Der Kirchturm von Borschemich - ein Wahrzeichen verschwindet

Ein Kran reißt von oben den Kirchturm von Borschemich ab

Der Kirchturm von Borschemich - ein Wahrzeichen verschwindet

Von Katja Stephan

Es war ein schmerzhafter Moment: Rund 40 Menschen waren Montag Morgen (22.02.2016) nach Borschemich gekommen, um sich von ihrer Kirche St. Martinus zu verabschieden.

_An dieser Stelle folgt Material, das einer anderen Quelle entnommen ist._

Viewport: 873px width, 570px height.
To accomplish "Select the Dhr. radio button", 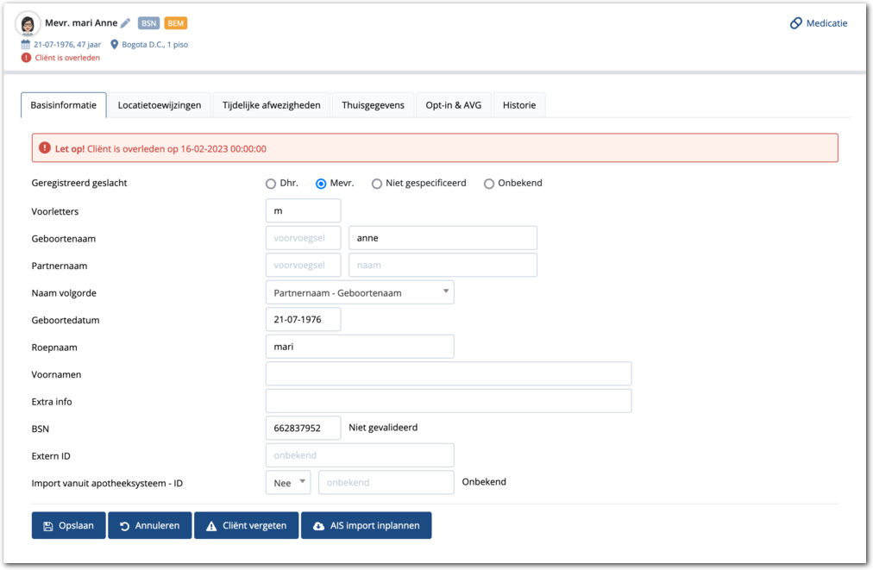I will tap(271, 184).
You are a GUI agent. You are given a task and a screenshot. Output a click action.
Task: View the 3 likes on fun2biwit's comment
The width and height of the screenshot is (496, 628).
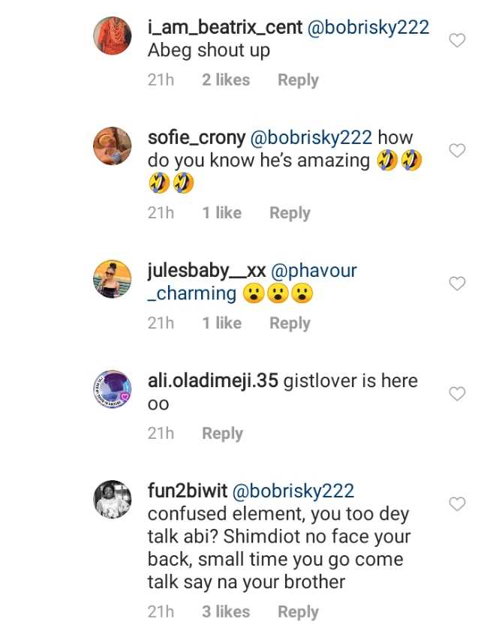226,611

Pünktlich um acht Uhr begann der Bagger, den Kirchturm abzureißen. Und nur wenige Minuten später stürzte die Spitze mit einem lauten Krachen herab. Für einige war dies zu viel: Sie mussten den Blick abwenden. Einer der Bewohner ließ über seinen Lautsprecher eine alte Aufnahme des Glockengeläutes von St. Martinus erklingen – so entstand eine fast andächtige Stille, begleitet vom Knarren und Brummen des Baggers.

Abschied mit Tränen

Viele Zuschauer standen am Bauzaun, um den Abriss mit eigenen Augen zu verfolgen. „Ich wollte meine Kirche nicht allein lassen.“, erklärte die ehemalige Ortsbewohnerin Gertrude Hurtz anschließend unter Tränen. „Es war schlimm. Aber ich hoffe, dass wir jetzt alle ein bisschen zur Ruhe kommen.“, so beschrieb es Marlene Stockfisch, die in direkter Nachbarschaft der Kirche aufgewachsen war.

Vor einer Woche hatten die Abrissarbeiten an der Kirche begonnen. Innerhalb von drei Tagen hatten Bagger die Sakristei, den Altarraum und schließlich das komplette Kirchenschiff dem Erdboden gleich gemacht. Bereits im November 2014 war die Kirche in einem letzten Gottesdienst feierlich entweiht worden. Teile des Gotteshauses, darunter die Glocken und der Altar, waren in die neue Kapelle im Umsiedlungsort Borschemich-Neu integriert worden.

Gotteshaus mit langer Historie

Mehrere Menschen schauen zu wie ein gelber Bagger vor blauem Himmel den Kirchturm von Borschmich einreißt

Zuschauer beobachten den Abriss der Kirche

Die Kirche St. Martinus ist über 100 Jahre alt. Im Jahre 1907 wurde sie eingeweiht, seitdem fanden dort regelmäßig Gottesdienste statt.

Mit dem Abriss der Kirche ist nun auch das letzte große Bauwerk des Dorfes verschwunden. Bereits im Dezember vergangenen Jahres war das alte Rittergut Haus Paland abgerissen worden. Dort untersuchen seitdem Archäologen des Landschaftsverbandes Rheinland den Boden, um die Baugeschichte des denkmalgeschützten Gebäudes zu erforschen.

Die Bagger des Braunkohletagebaus rücken immer näher an den Ort heran. Viele Häuser wurden bereits abgerissen; nur noch zwei Familien wohnen in Borschemich, und auch hier ist es nur eine Frage der Zeit, bis sie ihren Heimatort endgültig verlassen.

Abschied von der alten Dorflinde

Am nächsten Samstag, den 27. Februar, gilt es, noch einmal Abschied zu nehmen. Dann fällen die Borschemicher das letzte Wahrzeichen des Ortes: die alte Linde, die seit über 400 Jahren auf dem Dorfplatz stand. Im Laufe des kommenden Jahres werden laut Braunkohlebetreiber RWE die Bagger weiter vorrücken; 2017 soll Borschemich im Loch des Tagebaus verschwunden sein.